Hay una escena que se repite cada día en miles de rincones del país: una persona mayor, móvil en mano, tratando de entender por qué ... la aplicación del banco no abre, por qué el cajero ya no acepta su libreta o por qué en el centro de salud le dicen que «pida cita por Internet». No es una caricatura ni una excepción: es la realidad cotidiana de una generación que, después de levantar este país con su trabajo y sacrificio, se encuentra ahora con puertas digitales cerradas.
No es que no quieran aprender —muchos lo intentan con una valentía conmovedora—, es que nadie ha pensado en ellos al diseñar este nuevo mundo. La Administración pública, los bancos y muchas empresas de servicios se han apresurado a digitalizarlo todo, olvidando que no todos partimos del mismo punto. Se ha impuesto una barrera invisible que separa a quienes pueden 'navegar' de quienes quedan a la orilla, sin mapa ni ayuda.

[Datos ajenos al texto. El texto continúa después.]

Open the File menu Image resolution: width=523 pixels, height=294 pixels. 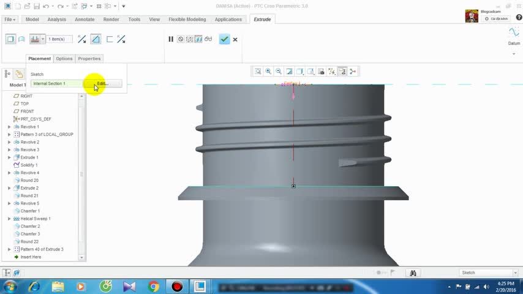(10, 20)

Tomemos el ejemplo de Carmen, 78 años, viuda, que necesita cambiar la domiciliación de su pensión. En su banco ya no hay ventanilla de atención presencial más que dos horas a la semana. Le dicen que lo haga por la app. Carmen no tiene ordenador, su móvil es antiguo y, cuando intenta hacerlo, la aplicación se bloquea. Y si llama por teléfono, se encuentra al otro lado a un robot dándole opciones que no termina de entender, resultando imposible hablar con una persona. Al final, claudica y termina pidiendo ayuda a su nieta, que vive a 300 kilómetros. «Antes bastaba con ir y hablar con la chica del mostrador», suspira.
O el de Antonio, 82 años, que acudió al ayuntamiento porque quería actualizar el padrón. Allí le dijeron que debía «sacar cita 'on line'». El funcionario no podía atenderle sin ella, aunque lo tenía delante. Antonio se marchó sin entender cómo un trámite tan simple podía volverse tan complicado.

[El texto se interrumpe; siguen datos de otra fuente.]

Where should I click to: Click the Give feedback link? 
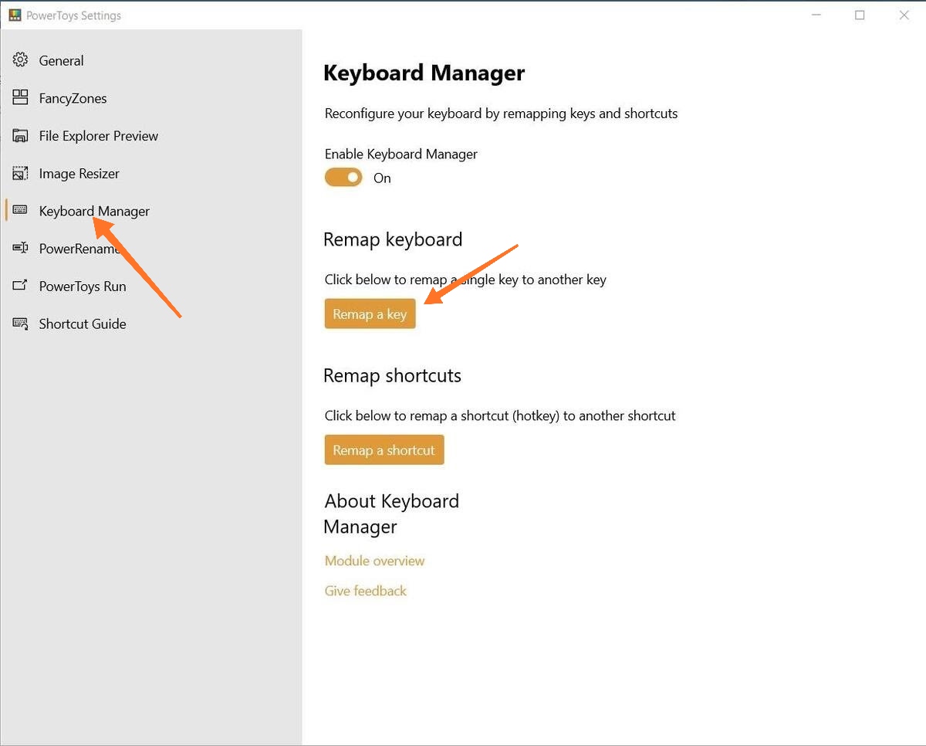365,591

Estos ejemplos no hablan solo de tecnología, hablan de dignidad. Hablan de un sistema que, en nombre de la eficiencia y el ahorro de costes, ha decidido que la rapidez importa más que la empatía. Que la pantalla sustituye al rostro humano. Que quien no se adapta «queda fuera».
Pero los mayores no son el problema: el problema es el edadismo que los infantiliza y los excluye. Se les etiqueta como «incapaces», cuando lo que falta no es capacidad, sino acompañamiento. ¿Por qué no existen más ventanillas presenciales, más líneas de atención real, más programas de formación adaptados? No se trata de ir contra el progreso, sino de hacerlo verdaderamente inclusivo. Porque detrás de cada clic fallido hay una historia de vida. Hay manos que trabajaron la tierra, criaron hijos, construyeron barrios, levantaron empresas. No merecen que la modernidad les dé la espalda. La tecnología puede ser una herramienta maravillosa, pero no debe convertirse en una frontera. Digitalizar no puede significar deshumanizar. Hacer un país más moderno también implica hacerlo más amable.